To: Lazarus_Long who wrote (12433)10/16/2003 6:27:03 AM
From: LindyBill  Read Replies (1) | Respond to of 793600
 
Hugh Hewitt gets back in the battle of the LA Times.

Money Quote: opinion elites no longer depend upon news elites to set the table.
___________________________________________

Defending the Indefensible
The Los Angeles Times strikes back and its critics, and gets rung up by the blogosphrere (again).
by Hugh Hewitt
10/16/2003 12:00:00 AM

LIKE MOST CALIFORNIANS, I am sick of discussing the Los Angeles Times.

I had intended to write this week about the sudden crystallization of the Democratic party around the campaign theme "Higher Taxes, Lower Defenses." This combination of Mondale economics with McGovernite foreign policy is without precedent in American political history and deserves close examination. The appearances of Joe Biden and Jay Rockefeller on the weekend talk shows presented even more opportunities to ruminate on the collapse of coherence within Democratic ranks.

But the Times keeps asking for more. Over 1,000 subscribers have cancelled the paper since the Times joined up with Team Davis in the recall, and at least one advertiser dropped planned ads. Perhaps all of this explains why editor John Carroll felt obliged to try and make a stand in defense of his paper.

Carroll's strange piece ran in Sunday's paper but was available online Saturday, and I blogged a response on Saturday. Now Jill Stewart has not only smashed up Carroll's arguments, but also produced some pretty devastating reporting on the Times's agenda journalism. More criticisms of Carroll will follow since the Times has launched a huge debate on the collapse of newsroom ethics and the ideological imbalance of editorial staffs. (President Bush even entered the debate this week by pointing out the elite media's mishandling of the Iraq reconstruction effort.)

The core problem is that within elite media there is an overwhelming bias towards the Democratic party. That bias manifests itself in a 100 different ways. (For example, someone with some time ought to look at the Times's polling efforts in the past three months.)

The left-leaning newsroom isn't going to be corrected by editors sending memos, but by market forces feeding on the Internet's destruction of the oligopoly in news distribution. Stewart pens her article, I link to it here, it's then blogged by folks who never visit her site, and it gets posted and chewed over at various bulletin boards everywhere from FreeRepublic to DemocraticUnderground. The Times can neither make the story go away nor spin it because opinion elites no longer depend upon news elites to set the table. They can order in.

WHICH LEADS TO some big, unanswered questions. What is the Times's standard on allegations of sexual misconduct against candidates and elected officials? Do all anonymous complaints get treated the same way? Is there any way to reconcile the paper's treatment of Bill Clinton and Arnold Schwarzenegger? Is there any statute of limitations, and if not, given Clinton's continued visibility and influence within the Democratic party, will the Times be expanding its coverage of his lifestyle, past and present?

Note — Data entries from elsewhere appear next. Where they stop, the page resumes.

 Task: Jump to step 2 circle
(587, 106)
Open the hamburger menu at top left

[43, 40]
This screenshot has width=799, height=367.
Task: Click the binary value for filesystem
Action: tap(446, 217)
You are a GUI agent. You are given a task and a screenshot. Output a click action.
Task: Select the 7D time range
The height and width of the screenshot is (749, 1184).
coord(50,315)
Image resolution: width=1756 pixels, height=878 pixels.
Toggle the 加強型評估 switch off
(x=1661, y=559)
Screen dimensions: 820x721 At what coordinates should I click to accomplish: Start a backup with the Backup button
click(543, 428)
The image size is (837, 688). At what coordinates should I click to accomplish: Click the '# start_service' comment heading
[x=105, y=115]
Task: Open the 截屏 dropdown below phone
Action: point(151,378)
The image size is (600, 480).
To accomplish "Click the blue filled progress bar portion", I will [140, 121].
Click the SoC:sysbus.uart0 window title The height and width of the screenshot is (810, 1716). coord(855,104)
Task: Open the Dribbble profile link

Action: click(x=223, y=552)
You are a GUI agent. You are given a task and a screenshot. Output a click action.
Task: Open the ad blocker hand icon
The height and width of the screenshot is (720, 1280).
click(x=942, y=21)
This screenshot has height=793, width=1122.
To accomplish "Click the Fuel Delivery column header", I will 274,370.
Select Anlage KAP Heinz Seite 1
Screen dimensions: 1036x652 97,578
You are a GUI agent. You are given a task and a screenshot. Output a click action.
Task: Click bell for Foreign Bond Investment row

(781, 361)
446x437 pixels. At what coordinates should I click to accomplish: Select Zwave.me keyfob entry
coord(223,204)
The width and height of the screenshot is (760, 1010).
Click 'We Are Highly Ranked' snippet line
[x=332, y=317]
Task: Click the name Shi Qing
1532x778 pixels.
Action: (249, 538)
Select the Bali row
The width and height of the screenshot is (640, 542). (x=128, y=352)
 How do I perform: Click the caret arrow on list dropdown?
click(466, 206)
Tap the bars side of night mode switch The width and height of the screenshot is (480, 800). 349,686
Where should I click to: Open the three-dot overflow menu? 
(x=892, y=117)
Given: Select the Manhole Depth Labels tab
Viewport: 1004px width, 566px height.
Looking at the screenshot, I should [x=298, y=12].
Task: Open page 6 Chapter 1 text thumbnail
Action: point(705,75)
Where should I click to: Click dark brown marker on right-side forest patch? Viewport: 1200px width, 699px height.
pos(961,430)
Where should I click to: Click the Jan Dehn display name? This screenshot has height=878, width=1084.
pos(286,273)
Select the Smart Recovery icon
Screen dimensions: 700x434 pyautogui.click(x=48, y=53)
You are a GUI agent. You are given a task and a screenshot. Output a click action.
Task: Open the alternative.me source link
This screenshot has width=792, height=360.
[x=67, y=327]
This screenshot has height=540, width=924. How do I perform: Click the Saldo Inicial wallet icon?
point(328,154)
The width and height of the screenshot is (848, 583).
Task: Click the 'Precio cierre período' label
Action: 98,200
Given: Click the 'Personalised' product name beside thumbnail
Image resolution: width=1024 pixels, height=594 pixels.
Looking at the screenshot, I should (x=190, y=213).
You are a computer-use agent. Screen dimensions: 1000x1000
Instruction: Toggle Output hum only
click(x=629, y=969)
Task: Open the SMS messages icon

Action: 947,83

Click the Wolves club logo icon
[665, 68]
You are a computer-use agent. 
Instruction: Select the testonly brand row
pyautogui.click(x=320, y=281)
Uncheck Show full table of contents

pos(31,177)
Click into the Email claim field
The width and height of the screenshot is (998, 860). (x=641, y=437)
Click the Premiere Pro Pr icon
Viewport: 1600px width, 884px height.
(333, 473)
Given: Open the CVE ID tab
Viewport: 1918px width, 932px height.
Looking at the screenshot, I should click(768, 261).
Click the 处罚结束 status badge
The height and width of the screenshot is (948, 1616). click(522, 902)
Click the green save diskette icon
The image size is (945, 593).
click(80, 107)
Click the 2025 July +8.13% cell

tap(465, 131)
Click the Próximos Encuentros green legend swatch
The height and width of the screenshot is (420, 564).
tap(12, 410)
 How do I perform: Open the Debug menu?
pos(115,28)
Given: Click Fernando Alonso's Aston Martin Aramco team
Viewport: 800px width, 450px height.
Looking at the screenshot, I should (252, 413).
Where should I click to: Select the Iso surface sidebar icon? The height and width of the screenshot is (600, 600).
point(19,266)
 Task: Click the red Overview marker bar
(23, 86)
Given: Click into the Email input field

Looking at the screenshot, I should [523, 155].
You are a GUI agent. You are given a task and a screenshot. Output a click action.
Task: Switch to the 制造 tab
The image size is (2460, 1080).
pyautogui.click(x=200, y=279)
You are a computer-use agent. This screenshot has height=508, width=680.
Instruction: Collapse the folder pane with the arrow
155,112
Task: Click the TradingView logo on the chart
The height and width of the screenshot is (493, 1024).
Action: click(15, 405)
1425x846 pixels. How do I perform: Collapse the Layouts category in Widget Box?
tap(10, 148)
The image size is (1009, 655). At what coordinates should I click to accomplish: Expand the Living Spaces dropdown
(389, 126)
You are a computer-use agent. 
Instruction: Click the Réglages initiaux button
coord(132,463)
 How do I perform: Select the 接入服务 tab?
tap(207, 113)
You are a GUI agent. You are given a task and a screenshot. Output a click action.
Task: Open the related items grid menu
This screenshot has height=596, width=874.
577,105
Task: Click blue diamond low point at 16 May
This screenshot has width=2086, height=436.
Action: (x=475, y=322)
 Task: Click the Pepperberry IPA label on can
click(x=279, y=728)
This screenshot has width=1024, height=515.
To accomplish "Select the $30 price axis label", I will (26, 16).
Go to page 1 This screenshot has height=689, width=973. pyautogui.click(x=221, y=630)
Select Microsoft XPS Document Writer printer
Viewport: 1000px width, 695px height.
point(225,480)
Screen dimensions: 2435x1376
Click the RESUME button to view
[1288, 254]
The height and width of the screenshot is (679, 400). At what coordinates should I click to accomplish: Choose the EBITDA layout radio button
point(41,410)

And what about the 2004 election? How is the Times planning to cover Barbara Boxer's reelection bid? And the Democratic presidential candidates? Are they playing under Arnold rules or Bill/Gray rules?

The Times has provided a useful glimpse into the operations of the hit-piece agenda journalism that defines today's newsroom. The blogosphere is the antidote. That and the availability of USA Today on a driveway near your front door.

Choice is the answer, and people are choosing not to read the Los Angeles Times.

Hugh Hewitt is the host of The Hugh Hewitt Show, a nationally syndicated radio talkshow, and a contributing writer to The Daily Standard. His new book, In, But Not Of, has just been published by Thomas Nelson.

weeklystandard.com



To: Lazarus_Long who wrote (12433)10/16/2003 8:50:46 AM
From: LindyBill  Read Replies (1) | Respond to of 793600
 
We are going to have to start referring to Los Angeles as "America's Paris" I guess. Strike Heaven! The Grocery Clerks have closed down the food stores, the Bus Driver's have closed down the transit system, And the County Sheriffs who guard the prisons have got the "Blue Flu."

I guess you can starve to death or be robbed by a escaped prisoner while walking to work.